» **TASK TO COMPLETE**
Starting at the line that contains "You are a computer-use agent. This" and ending at the line that contains "Task: Select the zoom-to-box magnifier tool", the lines below are to be given again exactly, with nothing added.

[SOURCE DATA]

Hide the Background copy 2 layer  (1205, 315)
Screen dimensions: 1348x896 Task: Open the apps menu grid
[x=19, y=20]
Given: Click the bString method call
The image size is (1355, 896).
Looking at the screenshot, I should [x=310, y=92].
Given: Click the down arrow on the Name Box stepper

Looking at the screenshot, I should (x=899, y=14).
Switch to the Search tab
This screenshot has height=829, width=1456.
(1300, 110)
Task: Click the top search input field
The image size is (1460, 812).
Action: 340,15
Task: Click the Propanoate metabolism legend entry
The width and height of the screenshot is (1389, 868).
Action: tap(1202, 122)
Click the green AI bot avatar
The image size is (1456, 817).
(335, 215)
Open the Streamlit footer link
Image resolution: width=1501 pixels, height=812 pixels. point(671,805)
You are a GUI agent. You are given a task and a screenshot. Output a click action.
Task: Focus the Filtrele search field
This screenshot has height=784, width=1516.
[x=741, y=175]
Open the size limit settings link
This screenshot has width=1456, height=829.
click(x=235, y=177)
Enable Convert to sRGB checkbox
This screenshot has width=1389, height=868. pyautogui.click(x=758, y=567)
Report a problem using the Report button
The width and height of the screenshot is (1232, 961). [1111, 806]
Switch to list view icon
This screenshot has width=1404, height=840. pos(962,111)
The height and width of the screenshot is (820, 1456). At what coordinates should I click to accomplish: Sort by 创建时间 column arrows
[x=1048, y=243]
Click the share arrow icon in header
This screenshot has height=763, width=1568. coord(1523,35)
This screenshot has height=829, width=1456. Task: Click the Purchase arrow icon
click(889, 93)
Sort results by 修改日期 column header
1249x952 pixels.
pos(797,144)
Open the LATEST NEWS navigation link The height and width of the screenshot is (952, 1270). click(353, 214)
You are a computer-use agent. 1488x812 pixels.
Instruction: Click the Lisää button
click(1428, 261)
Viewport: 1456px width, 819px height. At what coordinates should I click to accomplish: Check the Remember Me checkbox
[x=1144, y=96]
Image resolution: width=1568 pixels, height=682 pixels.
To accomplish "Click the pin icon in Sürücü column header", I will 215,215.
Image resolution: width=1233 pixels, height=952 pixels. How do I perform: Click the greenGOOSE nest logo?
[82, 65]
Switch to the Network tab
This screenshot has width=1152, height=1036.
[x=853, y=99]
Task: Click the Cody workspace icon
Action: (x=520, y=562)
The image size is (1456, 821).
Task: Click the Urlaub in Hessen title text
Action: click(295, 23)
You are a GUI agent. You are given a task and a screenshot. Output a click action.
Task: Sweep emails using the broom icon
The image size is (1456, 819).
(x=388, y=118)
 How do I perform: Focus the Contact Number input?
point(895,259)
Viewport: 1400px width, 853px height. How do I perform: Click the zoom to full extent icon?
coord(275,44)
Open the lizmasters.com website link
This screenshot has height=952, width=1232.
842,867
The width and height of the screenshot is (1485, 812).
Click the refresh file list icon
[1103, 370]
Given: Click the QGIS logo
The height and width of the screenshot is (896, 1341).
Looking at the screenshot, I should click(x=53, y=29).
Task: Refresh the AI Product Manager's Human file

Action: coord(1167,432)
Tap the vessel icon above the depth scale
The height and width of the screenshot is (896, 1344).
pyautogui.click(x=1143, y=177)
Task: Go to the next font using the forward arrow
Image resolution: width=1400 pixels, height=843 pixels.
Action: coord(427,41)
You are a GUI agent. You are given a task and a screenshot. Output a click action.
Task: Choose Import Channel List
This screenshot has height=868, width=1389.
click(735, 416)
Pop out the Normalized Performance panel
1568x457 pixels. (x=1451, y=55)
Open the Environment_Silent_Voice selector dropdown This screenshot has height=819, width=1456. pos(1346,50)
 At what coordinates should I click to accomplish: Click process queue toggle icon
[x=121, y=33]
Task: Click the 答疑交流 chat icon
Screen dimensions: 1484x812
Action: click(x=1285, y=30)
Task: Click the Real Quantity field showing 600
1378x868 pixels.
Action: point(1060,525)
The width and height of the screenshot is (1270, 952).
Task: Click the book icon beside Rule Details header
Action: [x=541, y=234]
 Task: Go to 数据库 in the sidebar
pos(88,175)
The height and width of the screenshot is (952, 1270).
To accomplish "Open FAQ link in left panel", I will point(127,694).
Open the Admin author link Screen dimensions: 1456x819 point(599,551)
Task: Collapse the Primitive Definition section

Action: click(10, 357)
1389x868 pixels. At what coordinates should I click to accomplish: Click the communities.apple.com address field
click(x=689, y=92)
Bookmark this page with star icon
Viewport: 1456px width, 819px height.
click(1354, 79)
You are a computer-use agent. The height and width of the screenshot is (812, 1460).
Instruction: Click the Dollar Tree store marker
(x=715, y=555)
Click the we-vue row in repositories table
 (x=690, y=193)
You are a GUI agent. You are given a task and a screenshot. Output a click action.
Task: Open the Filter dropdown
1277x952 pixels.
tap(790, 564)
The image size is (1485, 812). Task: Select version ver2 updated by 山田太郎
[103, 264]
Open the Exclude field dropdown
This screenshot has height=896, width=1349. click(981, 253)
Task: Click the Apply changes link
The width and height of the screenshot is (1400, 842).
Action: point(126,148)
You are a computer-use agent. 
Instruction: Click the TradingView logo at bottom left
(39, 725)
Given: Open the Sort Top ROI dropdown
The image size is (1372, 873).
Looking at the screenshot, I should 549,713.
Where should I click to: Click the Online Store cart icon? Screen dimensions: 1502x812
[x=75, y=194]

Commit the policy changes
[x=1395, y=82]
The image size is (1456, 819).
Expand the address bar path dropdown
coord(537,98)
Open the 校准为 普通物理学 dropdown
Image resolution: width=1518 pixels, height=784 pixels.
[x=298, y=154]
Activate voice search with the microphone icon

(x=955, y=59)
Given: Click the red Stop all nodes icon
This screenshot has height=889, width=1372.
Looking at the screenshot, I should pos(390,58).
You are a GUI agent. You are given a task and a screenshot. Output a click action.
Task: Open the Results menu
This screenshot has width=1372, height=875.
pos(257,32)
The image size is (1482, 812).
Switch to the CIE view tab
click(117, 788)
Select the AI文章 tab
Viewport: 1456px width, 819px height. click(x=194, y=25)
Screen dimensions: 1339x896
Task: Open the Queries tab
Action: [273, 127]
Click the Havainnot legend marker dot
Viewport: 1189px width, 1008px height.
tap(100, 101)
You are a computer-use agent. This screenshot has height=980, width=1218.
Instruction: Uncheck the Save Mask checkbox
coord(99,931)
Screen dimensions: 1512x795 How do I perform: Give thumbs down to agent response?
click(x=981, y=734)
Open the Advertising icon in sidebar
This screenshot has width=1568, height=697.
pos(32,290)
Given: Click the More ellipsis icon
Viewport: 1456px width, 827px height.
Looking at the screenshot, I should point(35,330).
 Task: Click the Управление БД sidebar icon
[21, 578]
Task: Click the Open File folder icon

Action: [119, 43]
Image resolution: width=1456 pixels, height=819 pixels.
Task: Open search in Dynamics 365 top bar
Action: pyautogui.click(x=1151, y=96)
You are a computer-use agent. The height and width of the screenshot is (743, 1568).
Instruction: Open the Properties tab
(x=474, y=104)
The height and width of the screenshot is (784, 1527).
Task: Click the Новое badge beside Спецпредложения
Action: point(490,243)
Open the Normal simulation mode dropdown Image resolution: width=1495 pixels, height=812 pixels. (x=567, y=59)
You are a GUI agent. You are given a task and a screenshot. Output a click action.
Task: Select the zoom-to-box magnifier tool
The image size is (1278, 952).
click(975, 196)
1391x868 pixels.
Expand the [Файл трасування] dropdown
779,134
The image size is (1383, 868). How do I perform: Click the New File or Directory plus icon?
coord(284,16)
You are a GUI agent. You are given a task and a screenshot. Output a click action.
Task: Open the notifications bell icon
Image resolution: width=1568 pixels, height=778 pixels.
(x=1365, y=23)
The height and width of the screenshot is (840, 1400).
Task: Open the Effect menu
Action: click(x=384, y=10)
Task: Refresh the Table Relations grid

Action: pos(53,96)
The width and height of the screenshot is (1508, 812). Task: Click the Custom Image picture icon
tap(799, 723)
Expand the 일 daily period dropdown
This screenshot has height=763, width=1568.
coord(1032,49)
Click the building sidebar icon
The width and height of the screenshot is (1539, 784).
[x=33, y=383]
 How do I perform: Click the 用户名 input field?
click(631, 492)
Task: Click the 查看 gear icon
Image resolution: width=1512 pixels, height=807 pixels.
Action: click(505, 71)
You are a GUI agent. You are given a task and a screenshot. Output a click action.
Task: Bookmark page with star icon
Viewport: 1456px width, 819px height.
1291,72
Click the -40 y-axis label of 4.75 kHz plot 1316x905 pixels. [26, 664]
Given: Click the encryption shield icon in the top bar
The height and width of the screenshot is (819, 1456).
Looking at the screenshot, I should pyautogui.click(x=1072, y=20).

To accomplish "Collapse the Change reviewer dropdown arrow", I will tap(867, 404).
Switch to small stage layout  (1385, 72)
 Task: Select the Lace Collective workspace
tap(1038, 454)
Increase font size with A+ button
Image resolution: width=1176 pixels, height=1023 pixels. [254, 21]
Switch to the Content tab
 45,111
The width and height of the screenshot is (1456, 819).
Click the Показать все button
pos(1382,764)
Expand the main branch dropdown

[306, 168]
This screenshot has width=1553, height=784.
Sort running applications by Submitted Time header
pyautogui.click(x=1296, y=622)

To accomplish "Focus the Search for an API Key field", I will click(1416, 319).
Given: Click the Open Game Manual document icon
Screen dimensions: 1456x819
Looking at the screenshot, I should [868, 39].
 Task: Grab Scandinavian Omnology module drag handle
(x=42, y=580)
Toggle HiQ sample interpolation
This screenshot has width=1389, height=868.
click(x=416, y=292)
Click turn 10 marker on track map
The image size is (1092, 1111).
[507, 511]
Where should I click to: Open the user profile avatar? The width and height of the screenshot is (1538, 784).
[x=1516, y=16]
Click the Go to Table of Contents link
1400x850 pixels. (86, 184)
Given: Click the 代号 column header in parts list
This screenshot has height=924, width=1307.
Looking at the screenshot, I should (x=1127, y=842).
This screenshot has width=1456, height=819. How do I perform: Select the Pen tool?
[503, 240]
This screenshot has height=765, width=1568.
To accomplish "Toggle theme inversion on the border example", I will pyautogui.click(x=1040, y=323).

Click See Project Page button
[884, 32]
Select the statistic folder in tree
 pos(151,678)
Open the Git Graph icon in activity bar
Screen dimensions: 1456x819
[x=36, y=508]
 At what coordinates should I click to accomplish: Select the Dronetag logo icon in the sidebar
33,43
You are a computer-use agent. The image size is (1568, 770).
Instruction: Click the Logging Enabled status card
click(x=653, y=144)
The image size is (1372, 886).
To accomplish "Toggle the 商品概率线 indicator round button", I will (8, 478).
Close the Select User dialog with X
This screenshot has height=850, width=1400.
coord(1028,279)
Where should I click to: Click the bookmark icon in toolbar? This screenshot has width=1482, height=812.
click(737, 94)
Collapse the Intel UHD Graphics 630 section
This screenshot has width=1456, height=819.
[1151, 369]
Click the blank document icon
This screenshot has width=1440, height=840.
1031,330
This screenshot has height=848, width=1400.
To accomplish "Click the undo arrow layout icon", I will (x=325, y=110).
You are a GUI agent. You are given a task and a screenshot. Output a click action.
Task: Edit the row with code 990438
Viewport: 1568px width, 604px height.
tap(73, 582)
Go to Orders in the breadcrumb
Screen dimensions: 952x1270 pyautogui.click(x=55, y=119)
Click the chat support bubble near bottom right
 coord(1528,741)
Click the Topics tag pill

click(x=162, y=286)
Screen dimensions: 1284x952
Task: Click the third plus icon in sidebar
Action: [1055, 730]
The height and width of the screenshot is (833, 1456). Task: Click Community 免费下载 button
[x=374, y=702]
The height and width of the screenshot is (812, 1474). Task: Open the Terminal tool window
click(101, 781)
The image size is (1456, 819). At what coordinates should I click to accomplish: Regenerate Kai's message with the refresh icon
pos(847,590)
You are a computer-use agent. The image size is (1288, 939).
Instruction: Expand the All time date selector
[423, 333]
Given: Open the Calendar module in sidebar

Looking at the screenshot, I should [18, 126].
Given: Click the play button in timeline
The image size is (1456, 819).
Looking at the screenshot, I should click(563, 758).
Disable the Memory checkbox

[/SOURCE DATA]

» **ANSWER SPACE**
You are a computer-use agent. This screenshot has height=980, width=1218.
Instruction: Uncheck the Save Mask checkbox
coord(99,931)
Screen dimensions: 1512x795 How do I perform: Give thumbs down to agent response?
click(x=981, y=734)
Open the Advertising icon in sidebar
This screenshot has width=1568, height=697.
pos(32,290)
Given: Click the More ellipsis icon
Viewport: 1456px width, 827px height.
Looking at the screenshot, I should point(35,330).
 Task: Click the Управление БД sidebar icon
[21, 578]
Task: Click the Open File folder icon

Action: [119, 43]
Image resolution: width=1456 pixels, height=819 pixels.
Task: Open search in Dynamics 365 top bar
Action: pyautogui.click(x=1151, y=96)
You are a computer-use agent. The height and width of the screenshot is (743, 1568).
Instruction: Open the Properties tab
(x=474, y=104)
The height and width of the screenshot is (784, 1527).
Task: Click the Новое badge beside Спецпредложения
Action: point(490,243)
Open the Normal simulation mode dropdown Image resolution: width=1495 pixels, height=812 pixels. (x=567, y=59)
You are a GUI agent. You are given a task and a screenshot. Output a click action.
Task: Select the zoom-to-box magnifier tool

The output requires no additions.